Problem Number Five: Tumblr’s “People you know” feature (which supposedly allows you to find your contacts from Yahoo, AOL, MSN, or Hotmail) rarely works. Tumblr’s own support representatives have admitted to us, “it does just work inconsistently.” But there’s no disclaimer to that effect in Tumblr’s dashboard, so users get no upfront warning that it’s really buggy. To make matters worse, the error message produced when the feature doesn’t work is cryptic and unhelpful: “Oops! Your login info didn’t go through.”

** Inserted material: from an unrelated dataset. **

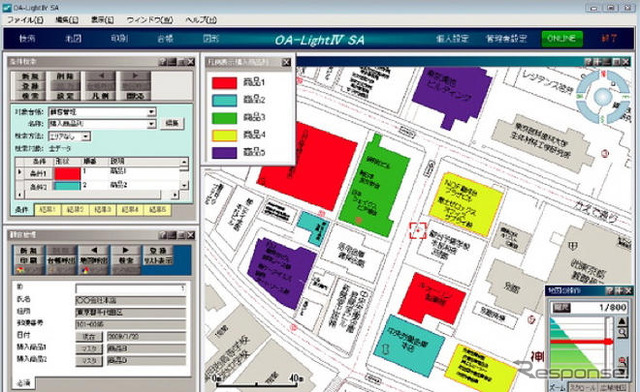Open help via the question mark icon in the 条件検索 panel

coord(162,62)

Problem Number Six: Tumblr claims its themes are fully customizable to the nth degree. “Nothing you don’t want”, the company proclaims on its Why Tumblr? page. “Tumblr doesn’t force any ads, banners, or logos into your theme.” Perhaps not, but Tumblr does forcibly embed a Google Analytics tracking widget into all tumblelogs… and there’s no way for Tumblr users who don’t want it (like us) to remove it. Even those who use custom domains can’t get rid of Google Analytics.
Problem Number Seven: Tumblr doesn’t have a decent commenting system. Sure, it’s possible to like a post and reblog it, and tumblelogs can accept questions from readers. But there is no native commenting system. Tumblr advises users who want traditional comment threads to install Disqus. That’s a cop-out. A grown-up blogging platform should have commenting built in.

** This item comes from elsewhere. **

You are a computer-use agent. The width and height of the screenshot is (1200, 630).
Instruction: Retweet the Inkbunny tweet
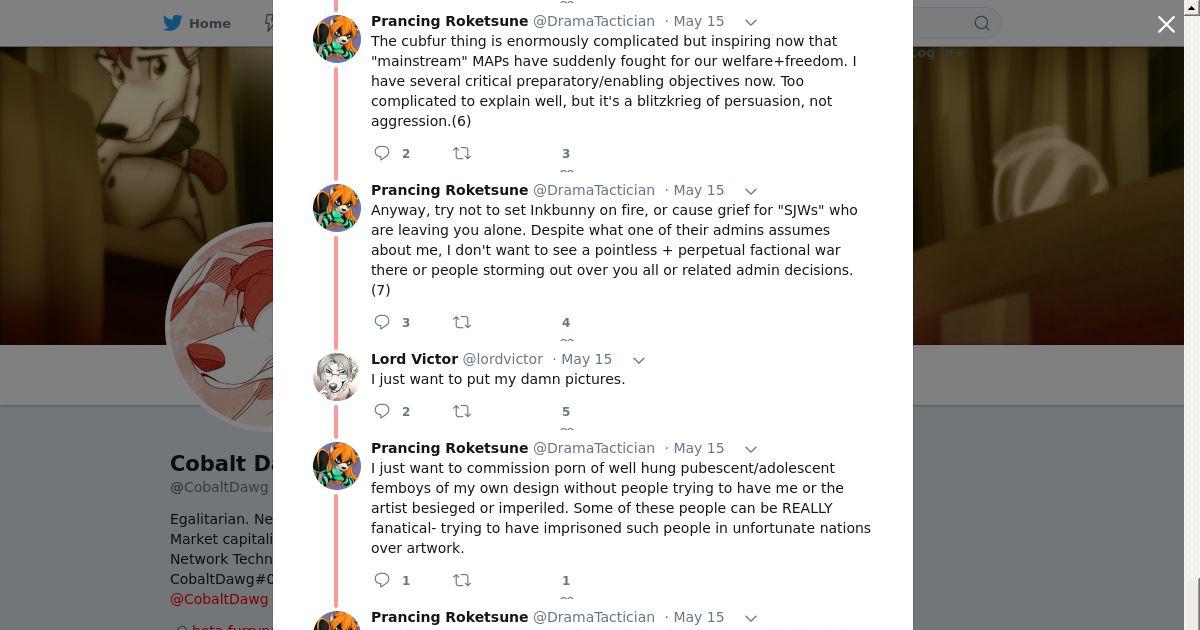click(461, 322)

Problem Number Eight: Tumblr hasn’t updated its BlackBerry mobile application in months. It isn’t compatible with any of Research in Motion’s newest smartphones, including the Bold 9300/9330 or the Torch 9850/9860. Tumblr also lacks a BlackBerry PlayBook app, but this is nowhere near as annoying, since Tumblr’s own site works fine on the PlayBook’s larger screen and capable web browser. But BlackBerry smartphones have smaller screens, so a native application makes it much easier to post links, asides, and other miscellany.
Problem Number Nine: In its Goodies area, Tumblr offers a Tumblr Backup desktop program (which can be used to download “a complete copy of your most important data”), but it only works on Apple’s Macintosh operating system. Tumblr has long claimed that a Windows version is in the works, but it hasn’t delivered. And GNU/Linux users apparently don’t matter at all. What’s the deal with that?
Problem Number Ten: The Tumblr post editor window is not resizable. On computers with large screens, this is a major annoyance.
Perhaps the biggest problem we have with Tumblr, though, is that it is only offered as a service. WordPress, which we use for long-form blogging, is both a service and free software, released under the GNU GPL. It can be customized, extended, and hacked in addition to being themed.
WordPress is on the verge of being able to offer just about all of the features that make Tumblr distinctive and unique in addition to retaining its strength as a versatile content management system and long-form blogging platform.
For instance, in just the past year and a half…
- It became possible to reblog and like posts on WordPress.com.
- WordPress core got support for post formats with Version 3.2.
- Design shops like Theme Foundry and Woo Themes have released elegant tumblelog-style premium themes for WordPress.
- WordPress developer Alex King has started a project to make WordPress’ post editor function like Tumblr’s, taking advantage of post formats.
- WordPress improved its Tumblr importer to make it easier to move from Tumblr to WordPress. It is now listed by default in WordPress’ Tools.
WordPress also has its own bookmarklet (Press This) and mobile apps for BlackBerry, iOS, Windows Phone, and Android.
If Tumblr was free software like WordPress, we’d run it and use it on our own servers. Unfortunately, it’s not… and the pace at which it is improving seems glacial. If Tumblr doesn’t get its act together in short order, it will start losing users. Like us. We’re ready to move In Brief to WordPress when it equals Tumblr as a microblogging platform… which we can see happening in 2012.